◆ GIVEN PASSAGE
Start of Block

Here we clearly see that Unstructured is parsing both table and document structure.

### Storing into Astra DB

Now we will continue with the RAG process, by creating embeddings for the pdf, and storing them in Astra.

In [26]:
from langchain_community.vectorstores import AstraDB
from langchain_openai import OpenAIEmbeddings

astra_db_store = AstraDB(
    collection_name="langchain_unstructured",
    embedding=OpenAIEmbeddings(),
    token=os.getenv("ASTRA_DB_TOKEN"),
    api_endpoint=os.getenv("ASTRA_DB_ENDPOINT")
)

We will create LangChain Documents by splitting the text after `Table` elements and before `Title` elements. Additionally, we will use the html output format for table data.

In [15]:
from langchain_core.documents import Document

documents = []
current_doc = None

for el in elements:
    if el.category in ["Header", "Footer"]:
        continue # skip these
    if el.category == "Title":
        documents.append(current_doc)
        current_doc = None
    if not current_doc:
        current_doc = Document(page_content="", metadata=el.metadata.to_dict())
    current_doc.page_content += el.metadata.text_as_html if el.category == "Table" else el.text
    if el.category == "Table":
        documents.append(current_doc)

End of Block

◆ STORED DATA
Start of Block

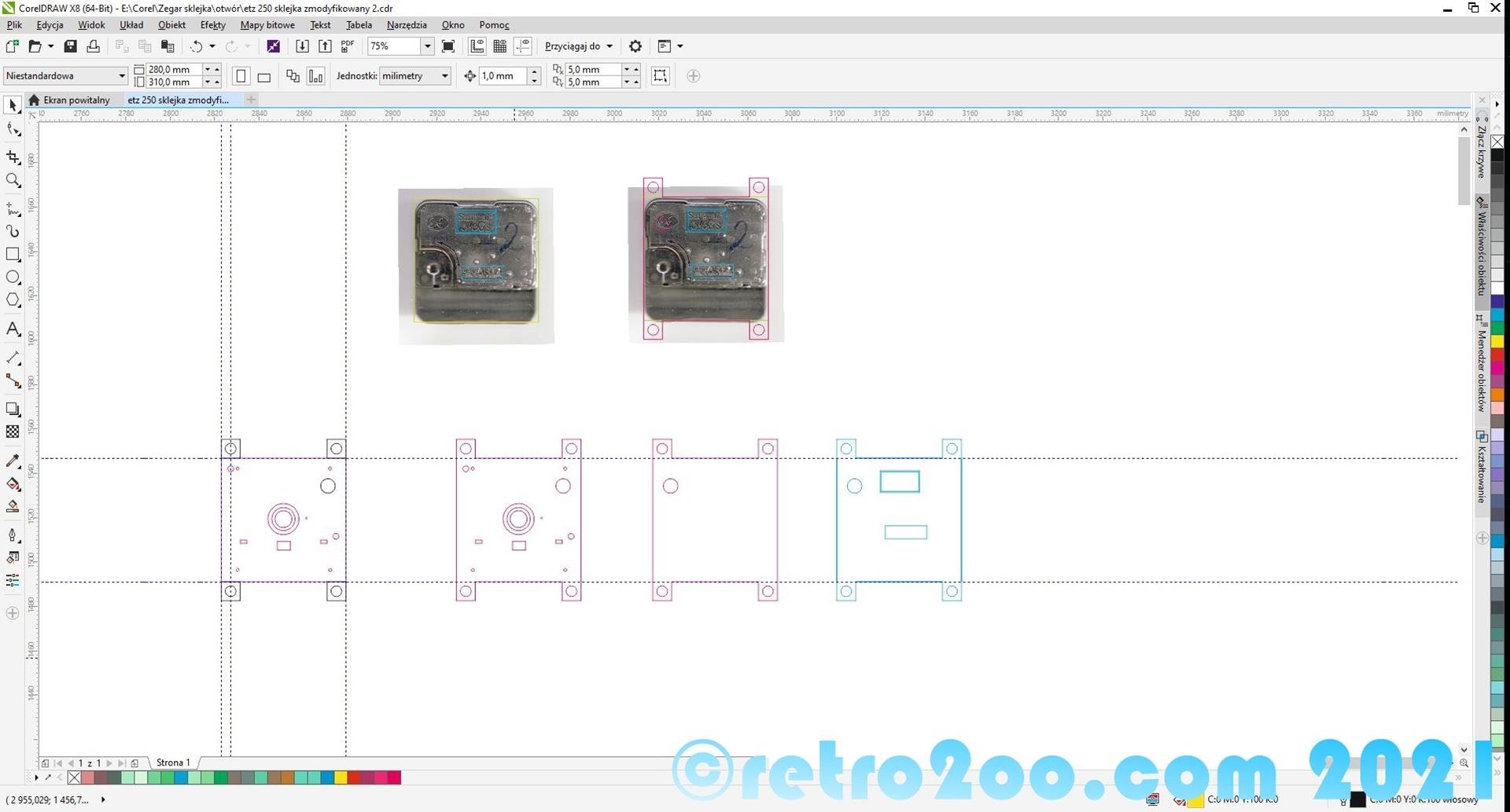Toggle show rulers button
1510x812 pixels.
477,46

End of Block

◆ REQUIRED ACTION A
Write out the stretch of the passage on storing into Astra DB from "Here we clearly" through "them in Astra.".
◆ REQUIRED ACTION B
In the passage on storing into Astra DB, which element categories does the loop skip?
◆ REQUIRED ACTION C
Carry on the passage on storing into Astra DB from the point where it stops.

◆ EXERCISE RESPONSE A
Here we clearly see that Unstructured is parsing both table and document structure.

### Storing into Astra DB

Now we will continue with the RAG process, by creating embeddings for the pdf, and storing them in Astra.

◆ EXERCISE RESPONSE B
Header and Footer elements.

◆ EXERCISE RESPONSE C
        current_doc = None

documents

[Document(page_content='Table 3: Variations on the Transformer architecture. Unlisted values are identical to those of the base model. All metrics are on the English-to-German translation development set, newstest2013. Listed perplexities are per-wordpiece, according to our byte-pair encoding, and should not be compared to per-word perplexities.<table><thead><th></th><th>N</th><th>dwss</th><th>dn</th><th>b</th><th>di</th><th>Pug</th><th>as</th><th>gon</th><th>| 08</th><th>BORT</th><th>PR</th></thead><tr><td>base</td><td>| 6</td><td>512</td><td>2048</td><td>8</td><td>64</td><td>0.1</td><td>01</td><td>100K</td><td>| 492</td><td>258</td><td>65</td></tr><tr><td></td><td></td><td></td><td></td><td>1</td><td>512</td><td></td><td></td><td></td><td>529</td><td>249</td><td></td></tr><tr><td></td><td></td><td></td><td></td><td>4</td><td>128</td><td></td><td></td><td></td><td>500</td><td>255</td><td></td></tr><tr><td>(A)</td><td></td><td></td><td></td><td>16</td><td>32</td><td></td><td></td><td><

In [27]:
astra_db_store.add_documents(documents)

['124f9da7f5794806bbb681b1277c5d45',
 '19757da3ce71413899b2a78eff6657ee',
 'd9b8862819e14b469416a4f6f087e53e',
 'd1f98d9d7db34e45b081c3c0416901a0']

### Simple RAG Example

Now that we have populated our vector store, we will build a RAG pipeline and build some queries.

In [28]:
from langchain_openai import ChatOpenAI
from langchain_core.output_parsers import StrOutputParser
from langchain_core.prompts import PromptTemplate
from langchain_core.runnables import RunnablePassthrough

prompt = """
Answer the question based only on the supplied context. If you don't know the answer, say "I don't know".
Context: {context}
Question: {question}
Your answer:
"""

llm = ChatOpenAI(model="gpt-3.5-turbo-16k", streaming=False, temperature=0)

chain = (
    {"context": astra_db_store.as_retriever(), "question": RunnablePassthrough()}
    | PromptTemplate.from_template(prompt)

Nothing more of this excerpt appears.